T. Cooke, York

Monocular microscope c. 1854

T. Cooke, York. Monocular microscope c. 1854 T. Cooke, York. Monocular microscope c. 1854
T. Cooke, York. Monocular microscope c. 1854 accessories

This microscope has a Jackson limb with a direct acting screw nosepiece fine adjustment. The main tube and the sub-stage focus by rack and pinion. Among the accessories are two eyepieces, three objectives with brass canisters, a live box, a brass-bound eyepiece micrometer, a sub-stage dark well holder with two wells, two Lieberkuhn reflectors with caps, a sub-stage polarizer, an eyepiece mounting Nicol analyzer prism, a stage forceps, a sub-stage aperture wheel, a sub-stage condenser, and a limb mounting side reflector. Within the storage case are two boxes. One is for prepared microscope slides and the other contains the accessories. The objectives predate the RMS thread.

microscope in case storage case
T. Cooke York

Thomas Cooke

Thomas Cooke (1807-1868)

 

 

This microscope was made by the British instrument maker Thomas Cooke (1807-1868).
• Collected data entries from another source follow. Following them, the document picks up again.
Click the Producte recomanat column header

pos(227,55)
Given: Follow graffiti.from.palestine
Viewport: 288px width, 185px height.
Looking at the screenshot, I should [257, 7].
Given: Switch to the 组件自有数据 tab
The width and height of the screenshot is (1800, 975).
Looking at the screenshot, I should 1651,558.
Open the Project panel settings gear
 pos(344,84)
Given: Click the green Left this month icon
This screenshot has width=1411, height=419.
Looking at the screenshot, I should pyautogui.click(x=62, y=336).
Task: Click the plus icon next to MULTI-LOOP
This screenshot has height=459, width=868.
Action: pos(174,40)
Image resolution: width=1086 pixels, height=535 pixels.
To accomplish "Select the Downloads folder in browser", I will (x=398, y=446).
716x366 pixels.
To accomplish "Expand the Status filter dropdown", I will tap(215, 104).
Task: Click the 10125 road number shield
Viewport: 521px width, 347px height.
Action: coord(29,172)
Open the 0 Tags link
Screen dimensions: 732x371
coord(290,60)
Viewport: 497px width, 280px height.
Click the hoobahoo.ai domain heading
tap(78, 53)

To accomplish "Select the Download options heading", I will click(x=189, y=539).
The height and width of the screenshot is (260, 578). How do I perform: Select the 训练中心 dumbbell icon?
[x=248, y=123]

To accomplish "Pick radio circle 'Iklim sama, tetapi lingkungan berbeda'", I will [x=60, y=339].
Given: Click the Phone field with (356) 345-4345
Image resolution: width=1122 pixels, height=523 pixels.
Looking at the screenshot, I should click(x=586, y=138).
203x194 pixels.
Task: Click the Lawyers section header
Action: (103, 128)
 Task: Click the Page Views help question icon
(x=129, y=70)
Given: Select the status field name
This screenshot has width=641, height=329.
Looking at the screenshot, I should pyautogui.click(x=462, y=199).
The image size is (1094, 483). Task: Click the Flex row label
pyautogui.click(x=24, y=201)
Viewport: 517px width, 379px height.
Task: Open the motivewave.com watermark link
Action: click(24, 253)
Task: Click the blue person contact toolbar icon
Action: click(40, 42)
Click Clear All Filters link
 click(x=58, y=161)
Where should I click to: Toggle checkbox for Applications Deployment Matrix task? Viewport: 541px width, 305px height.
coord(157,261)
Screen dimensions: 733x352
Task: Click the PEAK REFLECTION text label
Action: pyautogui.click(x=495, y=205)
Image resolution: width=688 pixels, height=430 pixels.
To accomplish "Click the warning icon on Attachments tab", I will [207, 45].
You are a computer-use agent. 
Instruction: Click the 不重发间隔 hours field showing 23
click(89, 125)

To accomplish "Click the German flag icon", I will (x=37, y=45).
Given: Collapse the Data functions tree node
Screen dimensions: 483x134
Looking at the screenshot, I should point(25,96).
Most of the instruments he made after 1855 are signed T. Cooke & Sons, not just T. Cooke, York as on this microscope. On that basis, this microscope should date prior to 1855. In addition, the objectives on this microscope predate the use of the RMS thread (formalized in 1858). After the death of Thomas Cooke in 1868, the firm was taken over by his sons and retained the name T. Cooke & Sons. By 1922 the firm was named Cooke, Troughton & Simms.


Microscopes made by Thomas Cooke are rather uncommon. Another microscope made by Thomas Cooke dated 1850 is held by the York Museum Trust.